Religion is made for man, to fit his necessities, not man for religion, and yet the faith of Buddhism is not concerned with death.

Consider our faith, how much of its teaching consists of how to avoid the fear of death, how much of its consolation is for the death-bed. How we are taught all our lives that we should live so as not to fear death; how we have priests and sacraments to soothe the dying man, and give him hope and courage, and how the crown and summit of our creed is that we should die easily. And consider that in Buddhism all this is absolutely wanting. Buddhism is a creed of life, of conduct; death is the end of that life, that is all.
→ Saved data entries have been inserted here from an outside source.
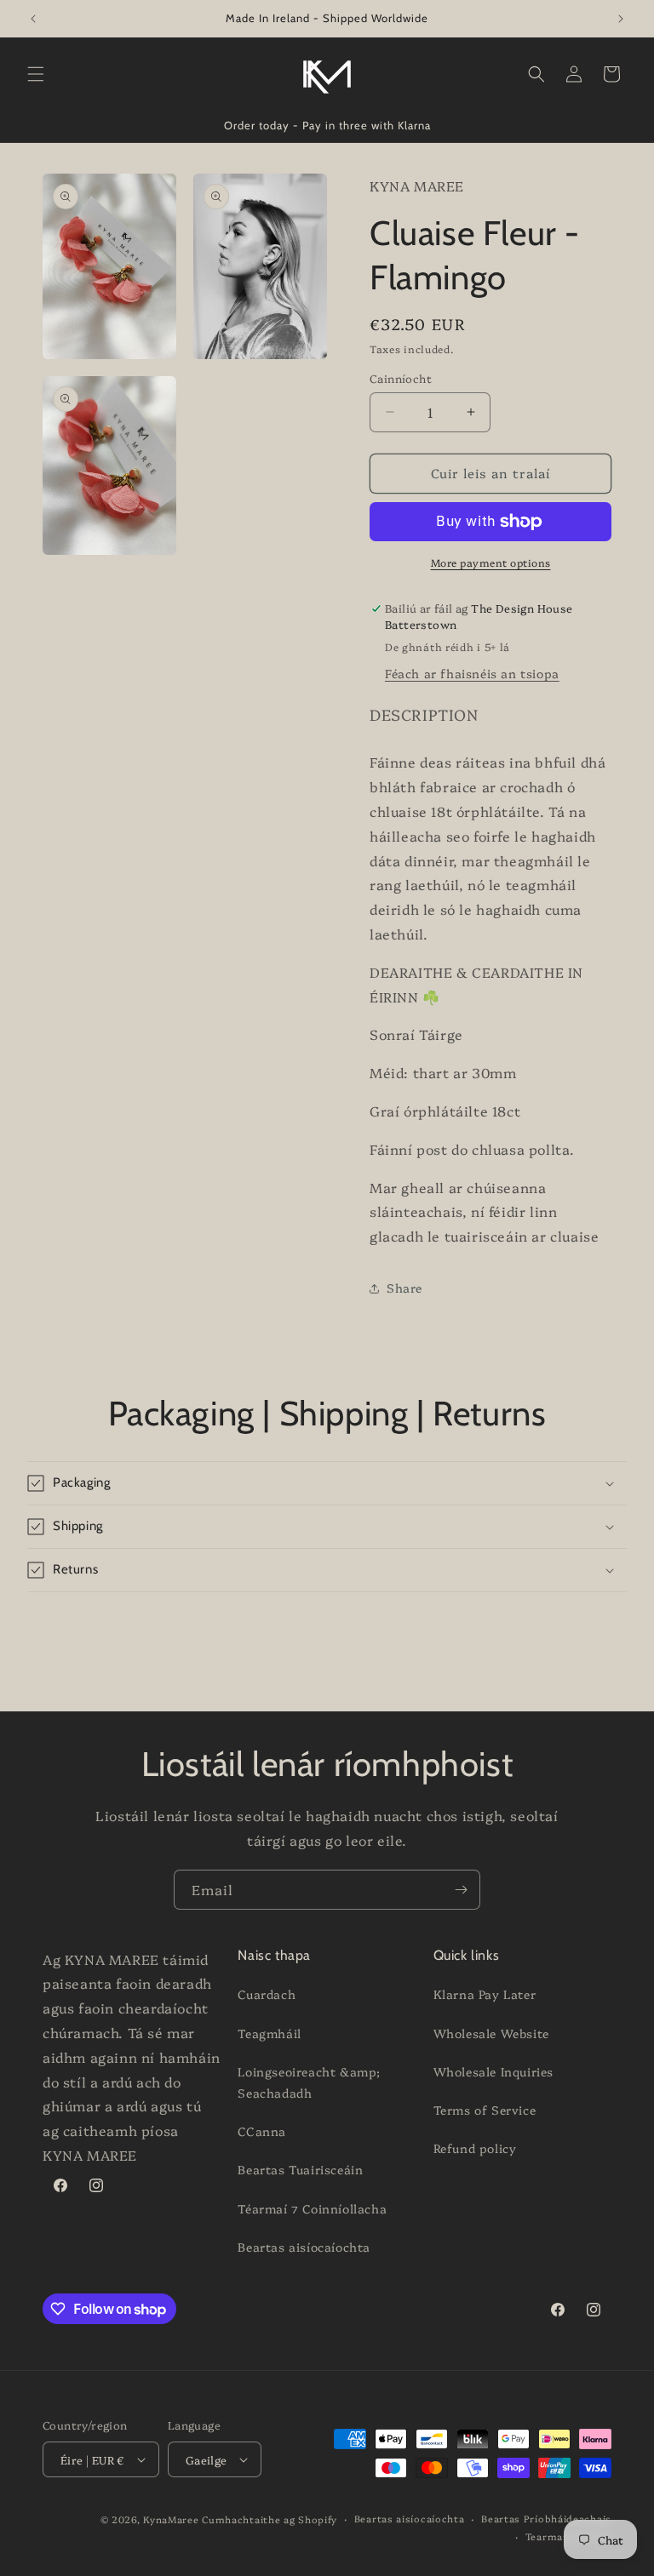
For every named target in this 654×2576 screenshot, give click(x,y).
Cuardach (266, 1993)
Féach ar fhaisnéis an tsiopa (472, 673)
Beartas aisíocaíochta (304, 2246)
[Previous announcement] (33, 18)
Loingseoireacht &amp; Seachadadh (309, 2082)
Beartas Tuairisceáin (300, 2169)
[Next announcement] (621, 18)
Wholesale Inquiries (493, 2071)
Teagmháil (269, 2033)
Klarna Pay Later (484, 1993)
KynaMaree (170, 2519)
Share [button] (404, 1287)
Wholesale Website (491, 2033)
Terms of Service (484, 2109)
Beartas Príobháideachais (546, 2518)
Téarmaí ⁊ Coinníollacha (312, 2208)
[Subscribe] (460, 1890)
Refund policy (475, 2147)
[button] (35, 74)
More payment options (491, 562)
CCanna (262, 2130)
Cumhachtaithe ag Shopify (269, 2519)
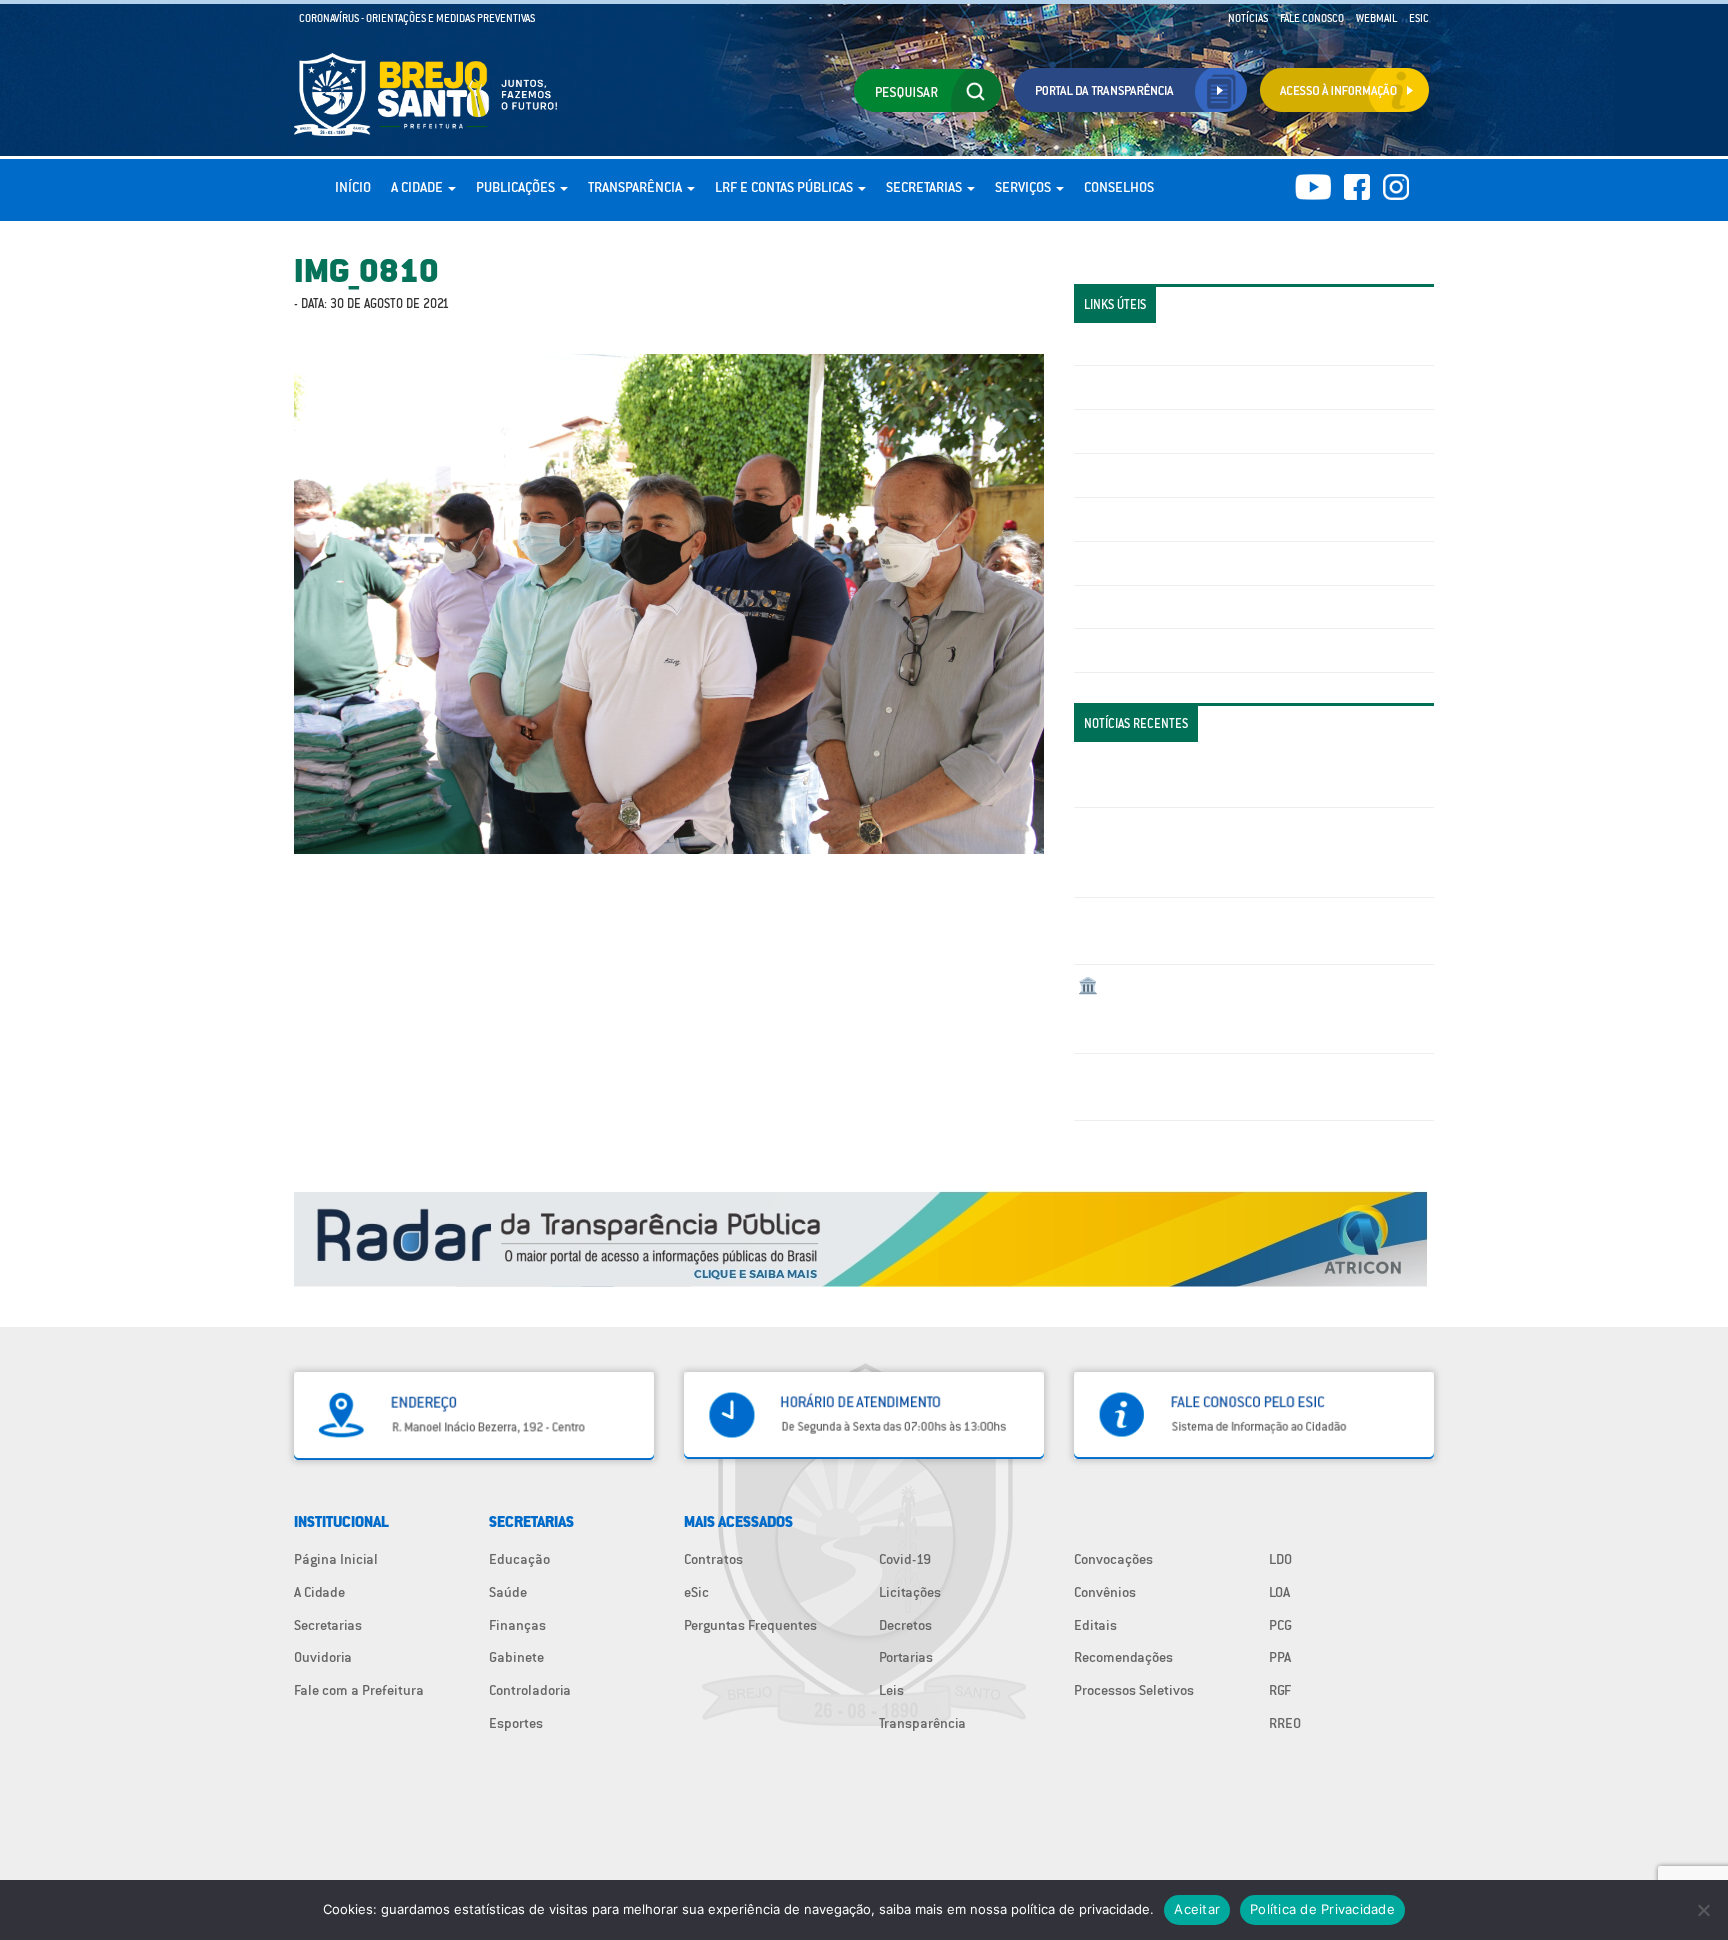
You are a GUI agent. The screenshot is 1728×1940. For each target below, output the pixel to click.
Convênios (1105, 1592)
We have all seen death. We have all of us watched those who, near and dear to us, go away out of our ken. There is no need for me to recall the last hours of those of our faith, to bring up again the fading eye and waning breath, the messages of hope we search for in our Scriptures to give hope to him who is going, the assurances of religion, the cross held before the dying eyes.

Many men, we are told, turn to religion at the last after a life of wickedness, and a man may do so even at the eleventh hour and be saved.